Dalle informazioni disponibili, emerge chiaramente che l'instabilità della situazione politica interna in Italia continua a causare incertezza e preoccupazione negli ambienti dirigenziali della NATO. Ciò è dimostrato anche dalla visita di gennaio a Roma di un gruppo di rappresentanti dell'Alto Comando NATO, guidato da due generali americani, allo scopo di esaminare il piano di intervento militare nello sviluppo interno del Paese in caso di guerra civile o rivolta.
Il Segretario Generale NATO Manlio BROSIO ha visitato Roma a metà gennaio di quest'anno e ha discusso la stessa questione con il Presidente italiano SARAGAT. Ai colloqui hanno partecipato l'Ammiraglio americano Horatio RIVERO, Comandante Supremo Alleato per l'Europa Meridionale, e il Generale italiano GAZZONE.
Anche l'Esercito italiano si sta preparando all'eventualità di un'emergenza. Si stanno elaborando nuovi piani per le elezioni primaverili nelle province, dove in alcune località non si esclude la possibilità di una vittoria dei comunisti o dei socialisti. I vertici dell'Esercito Italiano, tuttavia, ritengono che sia possibile gestire autonomamente un eventuale conflitto interno senza l'assistenza della NATO. Il Presidente SARAGAT, d'altra parte, è favorevole a un possibile intervento della NATO, che faciliterebbe la sua posizione. Alcune posizioni militari italiane ritengono che il comando NATO accoglierebbe con favore che l'Esercito Italiano fosse in grado di risolvere autonomamente un'eventuale situazione di crisi, ma si è deciso di intervenire se necessario e di garantire la sicurezza delle proprie basi militari.
Questa informazione proviene da amici. È stata verificata e chiarita.
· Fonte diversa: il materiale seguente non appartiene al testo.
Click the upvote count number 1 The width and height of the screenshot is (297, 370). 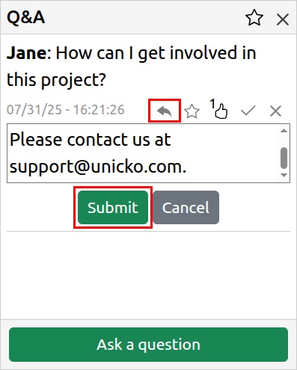pyautogui.click(x=212, y=104)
La NATO e la situazione politica interna dell'Italia
Dalle informazioni ottenute, emerge chiaramente che le sedi NATO competenti monitorano e valutano costantemente l'evoluzione della situazione politica interna in Italia, la cui cronica instabilità suscita continue preoccupazioni negli ambienti dell'Alleanza.
L'argomento dell'ultima conferenza ministeriale del Consiglio.
A maggio di quest'anno, la NATO ha incluso anche un rapporto "Sulla pace e la sicurezza", preparato dal comitato politico del patto, che raccomandava il trasferimento delle unità operative rapide della NATO dalla Repubblica Federale di Germania al Nord Italia, dove avrebbero dovuto essere impiegate, se necessario, insieme alle forze dello Stato italiano. Sebbene la proposta di tale misura sia stata ufficialmente respinta dalle autorità della NATO, si è deciso di raccomandare ai ministri della Difesa, in considerazione della "fragilità della democrazia italiana e della totale mancanza di stabilità politica in questo Paese", che, oltre al trasferimento di alcune unità operative della NATO dalla Repubblica Federale di Germania al Nord Italia, si considerasse anche la possibilità di creare unità militari analoghe in questo Paese.
Il documento sottolinea inoltre che il patto NATO svolge un ruolo significativo nella lotta contro l'espansione del comunismo in Europa e sollecita l'ulteriore rafforzamento del ruolo politico della NATO come "stabilizzatore".